__GIVEN EXERCISE 1__. Rewrite the rows from the first one through the line containing "click(1212, 873)", switching "How do I perform" to "How can I do" and leaving everything else unchanged.

__PASSAGE GIVEN__.
• • • • •
What can blue states do to thwart Trump’s policies?
Given the earnest threats and Facebook pledges, you might expect Democratic parts of the country to be vacant by now, all residents having decamped to Canada. But liberals aren’t fleeing in the wake of Donald Trump’s election; instead, many are preparing to fight what they see as the historic danger of a Trump administration.
Among their sharpest tools: state and local policy. Washington may be all red, with Republicans in control of Congress and soon, the White House. But blue cities and states around the country can still work mightily to frustrate conservative plans through local politics and policies. For example, if Trump weakens the Environmental Protection Agency, California can tighten its regulations that aim to combat climate change. If there are cuts to federal housing subsidies, cities could create more affordable housing.
Here in Massachusetts, defiant liberals will have many chances to push an anti-Trump agenda: lawsuits to safeguard civil liberties, new spending to secure the social safety net, even a kind of health care time-machine designed to replace Obamacare with the old, effective, insurance program introduced under Mitt Romney.
• • • • •
__STORED ROWS__.
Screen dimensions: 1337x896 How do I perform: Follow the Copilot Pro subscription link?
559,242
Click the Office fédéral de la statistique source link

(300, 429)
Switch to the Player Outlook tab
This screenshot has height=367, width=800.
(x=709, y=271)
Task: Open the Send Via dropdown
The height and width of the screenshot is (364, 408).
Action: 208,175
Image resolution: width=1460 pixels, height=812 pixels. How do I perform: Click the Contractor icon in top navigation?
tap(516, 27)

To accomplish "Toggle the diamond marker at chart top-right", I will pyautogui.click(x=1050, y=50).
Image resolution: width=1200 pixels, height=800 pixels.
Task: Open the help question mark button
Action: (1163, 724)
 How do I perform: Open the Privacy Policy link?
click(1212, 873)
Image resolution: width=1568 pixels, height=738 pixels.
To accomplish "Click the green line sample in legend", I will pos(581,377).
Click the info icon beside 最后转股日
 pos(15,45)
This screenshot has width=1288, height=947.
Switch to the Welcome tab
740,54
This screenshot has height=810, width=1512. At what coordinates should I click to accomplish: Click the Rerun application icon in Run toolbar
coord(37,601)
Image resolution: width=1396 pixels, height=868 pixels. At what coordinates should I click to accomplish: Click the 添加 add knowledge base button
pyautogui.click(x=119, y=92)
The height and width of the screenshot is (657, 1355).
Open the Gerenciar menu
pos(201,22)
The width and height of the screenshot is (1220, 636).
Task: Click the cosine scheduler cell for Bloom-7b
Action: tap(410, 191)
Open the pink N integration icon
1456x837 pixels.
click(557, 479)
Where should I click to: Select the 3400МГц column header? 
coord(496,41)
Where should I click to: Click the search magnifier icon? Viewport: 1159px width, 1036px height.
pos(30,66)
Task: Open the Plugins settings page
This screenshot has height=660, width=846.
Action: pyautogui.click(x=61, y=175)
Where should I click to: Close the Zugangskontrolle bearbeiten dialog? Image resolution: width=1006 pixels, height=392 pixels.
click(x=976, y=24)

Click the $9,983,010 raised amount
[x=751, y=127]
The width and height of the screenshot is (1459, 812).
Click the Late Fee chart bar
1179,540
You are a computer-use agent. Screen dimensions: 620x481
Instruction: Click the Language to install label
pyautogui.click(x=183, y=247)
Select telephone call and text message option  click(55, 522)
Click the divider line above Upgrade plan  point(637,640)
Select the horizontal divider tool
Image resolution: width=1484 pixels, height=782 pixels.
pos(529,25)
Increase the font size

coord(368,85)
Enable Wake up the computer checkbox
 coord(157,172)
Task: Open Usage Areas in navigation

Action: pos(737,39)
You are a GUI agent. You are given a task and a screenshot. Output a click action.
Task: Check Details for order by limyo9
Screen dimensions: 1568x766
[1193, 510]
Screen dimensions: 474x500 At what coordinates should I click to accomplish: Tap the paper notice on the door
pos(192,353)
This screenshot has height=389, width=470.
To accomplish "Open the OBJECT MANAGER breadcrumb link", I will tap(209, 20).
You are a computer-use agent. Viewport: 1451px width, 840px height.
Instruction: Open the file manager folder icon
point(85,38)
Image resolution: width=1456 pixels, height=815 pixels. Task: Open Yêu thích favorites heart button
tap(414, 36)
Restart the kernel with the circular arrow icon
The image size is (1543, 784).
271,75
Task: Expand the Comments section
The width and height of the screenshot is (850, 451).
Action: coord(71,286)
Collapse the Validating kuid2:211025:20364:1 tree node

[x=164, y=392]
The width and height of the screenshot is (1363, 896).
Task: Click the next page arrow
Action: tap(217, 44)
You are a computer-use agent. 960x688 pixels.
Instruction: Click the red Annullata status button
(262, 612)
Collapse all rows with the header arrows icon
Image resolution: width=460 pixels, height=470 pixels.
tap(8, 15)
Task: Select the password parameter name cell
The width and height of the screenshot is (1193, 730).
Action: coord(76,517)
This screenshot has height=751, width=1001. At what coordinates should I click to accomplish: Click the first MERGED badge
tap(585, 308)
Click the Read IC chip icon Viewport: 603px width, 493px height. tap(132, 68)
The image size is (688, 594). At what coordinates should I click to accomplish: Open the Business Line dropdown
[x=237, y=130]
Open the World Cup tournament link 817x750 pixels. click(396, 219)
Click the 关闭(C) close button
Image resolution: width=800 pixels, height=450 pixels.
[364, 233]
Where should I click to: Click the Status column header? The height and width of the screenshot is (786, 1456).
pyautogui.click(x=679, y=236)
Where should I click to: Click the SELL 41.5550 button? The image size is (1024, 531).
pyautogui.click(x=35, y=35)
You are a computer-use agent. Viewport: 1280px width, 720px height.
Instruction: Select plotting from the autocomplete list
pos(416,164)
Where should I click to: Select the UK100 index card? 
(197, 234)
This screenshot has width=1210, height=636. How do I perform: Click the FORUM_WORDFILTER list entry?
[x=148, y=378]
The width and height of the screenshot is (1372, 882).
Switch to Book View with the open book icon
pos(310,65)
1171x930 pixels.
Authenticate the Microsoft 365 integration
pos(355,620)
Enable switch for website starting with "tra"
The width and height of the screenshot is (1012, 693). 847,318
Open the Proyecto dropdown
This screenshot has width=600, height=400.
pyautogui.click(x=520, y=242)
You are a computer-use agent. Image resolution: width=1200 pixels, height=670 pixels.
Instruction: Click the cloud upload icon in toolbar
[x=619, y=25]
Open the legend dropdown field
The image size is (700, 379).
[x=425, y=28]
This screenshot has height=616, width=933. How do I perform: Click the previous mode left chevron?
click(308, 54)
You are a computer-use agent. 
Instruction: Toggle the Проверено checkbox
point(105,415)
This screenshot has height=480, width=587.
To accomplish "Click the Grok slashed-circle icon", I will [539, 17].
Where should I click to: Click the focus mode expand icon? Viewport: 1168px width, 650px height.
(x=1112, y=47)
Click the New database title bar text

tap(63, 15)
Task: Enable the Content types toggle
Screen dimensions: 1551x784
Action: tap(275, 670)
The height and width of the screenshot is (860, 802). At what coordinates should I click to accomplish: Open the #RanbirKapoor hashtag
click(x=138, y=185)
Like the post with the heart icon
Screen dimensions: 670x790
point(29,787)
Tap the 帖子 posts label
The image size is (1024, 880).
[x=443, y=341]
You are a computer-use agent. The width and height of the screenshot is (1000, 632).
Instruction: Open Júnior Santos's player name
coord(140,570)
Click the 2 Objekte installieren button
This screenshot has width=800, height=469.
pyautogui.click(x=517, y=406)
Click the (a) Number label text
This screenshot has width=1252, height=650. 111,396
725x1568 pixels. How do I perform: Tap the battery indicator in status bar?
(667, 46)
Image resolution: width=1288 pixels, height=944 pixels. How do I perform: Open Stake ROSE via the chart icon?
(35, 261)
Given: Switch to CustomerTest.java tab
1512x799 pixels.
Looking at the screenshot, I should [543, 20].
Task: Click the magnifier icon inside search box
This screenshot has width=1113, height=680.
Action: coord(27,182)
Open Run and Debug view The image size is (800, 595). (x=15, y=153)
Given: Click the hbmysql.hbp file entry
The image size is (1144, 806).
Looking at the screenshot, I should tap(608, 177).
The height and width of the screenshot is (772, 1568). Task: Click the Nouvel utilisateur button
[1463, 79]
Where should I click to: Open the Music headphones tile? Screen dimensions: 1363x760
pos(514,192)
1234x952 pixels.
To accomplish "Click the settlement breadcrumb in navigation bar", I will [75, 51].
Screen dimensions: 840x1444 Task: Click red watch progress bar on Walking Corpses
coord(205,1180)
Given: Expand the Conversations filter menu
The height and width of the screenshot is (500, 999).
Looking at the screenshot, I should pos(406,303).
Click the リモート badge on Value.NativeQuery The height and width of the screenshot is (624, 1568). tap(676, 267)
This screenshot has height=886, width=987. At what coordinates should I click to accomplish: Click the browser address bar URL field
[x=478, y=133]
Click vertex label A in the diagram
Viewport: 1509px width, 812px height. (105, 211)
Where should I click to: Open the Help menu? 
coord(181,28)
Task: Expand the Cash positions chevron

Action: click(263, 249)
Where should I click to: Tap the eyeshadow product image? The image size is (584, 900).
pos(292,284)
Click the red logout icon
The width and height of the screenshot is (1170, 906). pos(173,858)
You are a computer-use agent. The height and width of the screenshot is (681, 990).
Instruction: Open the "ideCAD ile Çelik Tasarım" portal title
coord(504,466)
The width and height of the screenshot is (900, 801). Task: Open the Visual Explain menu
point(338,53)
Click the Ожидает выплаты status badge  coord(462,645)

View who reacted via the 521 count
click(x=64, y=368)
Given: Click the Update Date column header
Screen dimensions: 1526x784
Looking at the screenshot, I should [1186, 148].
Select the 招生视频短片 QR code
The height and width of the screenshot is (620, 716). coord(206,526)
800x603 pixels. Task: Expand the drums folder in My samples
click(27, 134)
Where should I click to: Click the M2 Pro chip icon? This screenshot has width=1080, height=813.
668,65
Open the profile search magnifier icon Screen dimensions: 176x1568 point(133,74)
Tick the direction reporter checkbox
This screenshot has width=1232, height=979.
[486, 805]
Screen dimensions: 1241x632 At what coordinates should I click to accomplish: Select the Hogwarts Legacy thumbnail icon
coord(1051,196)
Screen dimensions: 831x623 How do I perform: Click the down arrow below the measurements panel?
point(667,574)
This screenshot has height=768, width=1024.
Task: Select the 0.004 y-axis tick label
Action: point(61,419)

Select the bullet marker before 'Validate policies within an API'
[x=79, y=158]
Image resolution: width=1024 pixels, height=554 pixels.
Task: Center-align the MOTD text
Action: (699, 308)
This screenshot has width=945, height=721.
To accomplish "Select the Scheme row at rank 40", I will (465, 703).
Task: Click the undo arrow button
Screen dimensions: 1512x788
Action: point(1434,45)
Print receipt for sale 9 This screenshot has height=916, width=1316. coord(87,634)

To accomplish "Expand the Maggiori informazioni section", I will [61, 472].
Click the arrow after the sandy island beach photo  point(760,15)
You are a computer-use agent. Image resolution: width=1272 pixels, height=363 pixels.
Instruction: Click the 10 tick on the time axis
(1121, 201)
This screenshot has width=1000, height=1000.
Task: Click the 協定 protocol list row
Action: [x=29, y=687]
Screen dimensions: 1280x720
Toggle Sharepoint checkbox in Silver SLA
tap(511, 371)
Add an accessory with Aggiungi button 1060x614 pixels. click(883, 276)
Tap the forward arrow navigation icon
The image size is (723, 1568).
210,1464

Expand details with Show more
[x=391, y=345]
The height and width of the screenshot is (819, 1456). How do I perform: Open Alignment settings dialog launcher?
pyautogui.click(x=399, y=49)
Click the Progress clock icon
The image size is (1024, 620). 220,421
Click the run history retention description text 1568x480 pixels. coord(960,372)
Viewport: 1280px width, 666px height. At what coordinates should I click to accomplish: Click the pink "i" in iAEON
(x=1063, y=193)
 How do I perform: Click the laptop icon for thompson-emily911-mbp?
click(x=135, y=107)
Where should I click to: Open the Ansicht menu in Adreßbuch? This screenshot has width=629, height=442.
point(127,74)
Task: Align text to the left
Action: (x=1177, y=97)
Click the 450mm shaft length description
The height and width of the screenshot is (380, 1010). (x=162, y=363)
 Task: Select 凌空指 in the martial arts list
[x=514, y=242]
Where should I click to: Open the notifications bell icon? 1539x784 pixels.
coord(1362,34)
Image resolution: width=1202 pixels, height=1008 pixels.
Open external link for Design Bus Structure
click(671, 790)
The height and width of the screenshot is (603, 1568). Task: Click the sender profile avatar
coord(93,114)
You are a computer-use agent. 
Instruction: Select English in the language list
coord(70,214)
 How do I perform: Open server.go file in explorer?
• • • • •
__GIVEN EXERCISE 2__.
Answer these from the passage on blue states and Trump:
(a) Which state could tighten its climate regulations if the Environmental Protection Agency is weakened?
(b) Which party controls Congress?
(c) Under whom was the Massachusetts insurance program mentioned as an Obamacare replacement introduced?

__WRITTEN REPLY 1__.
Screen dimensions: 1337x896 How can I do: Follow the Copilot Pro subscription link?
559,242
Click the Office fédéral de la statistique source link

(300, 429)
Switch to the Player Outlook tab
This screenshot has height=367, width=800.
(x=709, y=271)
Task: Open the Send Via dropdown
The height and width of the screenshot is (364, 408).
Action: 208,175
Image resolution: width=1460 pixels, height=812 pixels. How can I do: Click the Contractor icon in top navigation?
tap(516, 27)

To accomplish "Toggle the diamond marker at chart top-right", I will pyautogui.click(x=1050, y=50).
Image resolution: width=1200 pixels, height=800 pixels.
Task: Open the help question mark button
Action: (1163, 724)
 How can I do: Open the Privacy Policy link?
click(1212, 873)

__WRITTEN REPLY 2__.
(a) California
(b) Republicans
(c) Mitt Romney